A study by Bae et al found that pediatric patients with scaphoid fractures achieved excellent functional outcomes by median 6.3-year follow-up, whether they were treated with casting or surgery. The study involved 63 patients (aged 8-18 years at treatment), including 39 with acute scaphoid fracture and 24 with chronic fracture nonunion; six of the acute fractures and 20 of the nonunions were treated with surgery, with the rest undergoing casting. All bones in the study healed successfully; patient outcomes were the same for casting and surgery, with over 95% of patients reporting wrist function equal or superior to that of the general population. However, presentation with chronic nonunion was found to independently predict an outcome level below that in acute fracture, although chronic nonunion patients still achieved a median level of function comparable to that in the general population.[16]
A literature review by Jauregui et al indicated that in adolescent and preadolescent patients, surgical treatment with or without bone grafting is effective in healing scaphoid fracture nonunions. The study included patients under age 18 years with scaphoid fracture in whom cast immobilization had produced no clinical or radiographic improvement in over 3 months. The investigators reported that surgery using nonvascularized bone graft led to a 94.8% union rate, compared with 94.6% for patients who underwent rigid fixation without grafting. Both groups of patients showed significant improvement in range of motion and grip strength.[17]

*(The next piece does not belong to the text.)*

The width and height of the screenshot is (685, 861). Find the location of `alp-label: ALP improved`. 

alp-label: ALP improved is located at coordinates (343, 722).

A literature review by Pradhan et al indicated that persistent pain and functional limitations are often reported up to a year and a half after wrist fracture. The investigators concluded that current rehabilitation protocols for patients with wrist fracture have limited effectiveness, finding rehabilitative exercise/manual therapy to have only small effects with regard to functional improvement and pain reduction.[18]
An important trend in the management of wrist fractures and dislocation is the use of wrist arthroscopy. Arthroscopy, though initially intended as a diagnostic tool, has increasing application as a therapeutic tool also. This includes soft tissue repair (interosseous ligaments and the TFCC) as well as bony repair (ORIF of scaphoid). Its benefit will lead to more accurate reduction of structures and, potentially, less down time for patients. This is an active field of study and growth and appears to have tremendous potential.
Revascularization techniques such as vascular bone grafting for avascular necrosis of the scaphoid and lunate have been described and developed by a variety of researchers. Although successes have been reported using these methods, a final consensus has not been reached on the efficacy of these techniques. However, the use of these techniques continues to grow; they are becoming important tools among practicing hand surgeons' current armamentarium.
Regarding Kienböck disease, researchers have not yet determined which salvage procedure is the most efficacious for end-stage carpal collapse. However, weighing the benefits of pain management versus the loss of function, or vice versa, may ultimately remain the patient's burden. Certainly, proximal row carpectomy, if available, is at the top of the list. Total wrist fusion is an alternative option.
Pulsed electromagnetic stimulation with small, implanted electrodes has been described for the treatment of scaphoid nonunion sites. This osteosynthetic technique remains controversial but is advocated by some in instances in which alternate methods of treating nonunion have failed.